The ratings outlook is stable.
The ratings incorporate a two-notch rating uplift based on MARC’s assessment of a high likelihood of government support given TNB’s critical role as the country’s principal energy provider.
On a standalone basis, TNB’s credit strength lies in its continued monopoly in electricity transmission and distribution (T&D) in Peninsular Malaysia and Sabah, its significant electricity generation capacity of 14,590 megawatts (MW) and its strong operational track record.
The rating agency also notes that the internal reorganisation of TNB is on track.
The transfer of assets to TNB Power Generation Sdn Bhd ( Genco) was completed on October 1, 2020 while the transfer of assets to TNB Retail Sdn Bhd (Retailco) is expected to be completed in January 2021.
In MARC’s view, the reorganisation does not have any material impact on TNB’s credit profile as the key T&D businesses will remain with TNB at the holding company level while the transfer of assets will be held under wholly owned subsidiaries.
For the first nine months of 2020 (9M20), TNB’s electricity demand fell by 6.2 per cent year on year (y- o-y) in Peninsular Malaysia, arising mainly from the imposition of the movement control order (MCO) between March and May 2020.

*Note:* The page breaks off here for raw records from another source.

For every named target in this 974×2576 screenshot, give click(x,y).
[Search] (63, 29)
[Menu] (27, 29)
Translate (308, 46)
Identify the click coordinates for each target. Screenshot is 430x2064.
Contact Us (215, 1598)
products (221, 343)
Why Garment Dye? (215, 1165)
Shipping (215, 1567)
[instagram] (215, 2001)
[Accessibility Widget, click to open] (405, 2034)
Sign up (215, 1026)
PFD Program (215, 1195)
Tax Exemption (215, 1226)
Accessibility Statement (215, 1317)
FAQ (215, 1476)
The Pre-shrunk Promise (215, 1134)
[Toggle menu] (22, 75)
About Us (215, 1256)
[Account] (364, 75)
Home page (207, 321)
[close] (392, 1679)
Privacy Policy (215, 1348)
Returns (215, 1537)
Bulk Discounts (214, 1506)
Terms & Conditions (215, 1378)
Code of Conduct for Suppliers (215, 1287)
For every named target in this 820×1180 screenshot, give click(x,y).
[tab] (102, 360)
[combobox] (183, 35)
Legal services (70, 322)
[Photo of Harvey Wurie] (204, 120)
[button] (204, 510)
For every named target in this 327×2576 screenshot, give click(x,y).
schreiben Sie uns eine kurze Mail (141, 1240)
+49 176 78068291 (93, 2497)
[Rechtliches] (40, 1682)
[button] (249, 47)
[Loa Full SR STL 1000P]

Notwithstanding this, TNB’s revenue cap businesses (T&D network, single buyer, and grid system operations) remain insulated from demand risk under the Incentive-Based Regulation (IBR) framework.
In 9M20, there was a regulatory adjustment of RM533.3 million to reinstate the revenue of these businesses based on the revenue target under the IBR for the current regulatory period.
Profitability was affected by higher finance cost and depreciation related to TNB’s newly commissioned power plant, Jimah East Power, which led to a lower net profit of RM2,414.6 million (9M19: RM3,860.9 million).
Its OPBITDA margin, however, has remained resilient at 40.9 per cent (9M19: 36.8 per cent), supported by an imbalance cost pass-through (ICPT) mechanism.
The stable outlook reflects MARC’s expectation that TNB will broadly maintain its credit profile in the current challenging environment and that the group will adhere to prudent financial management.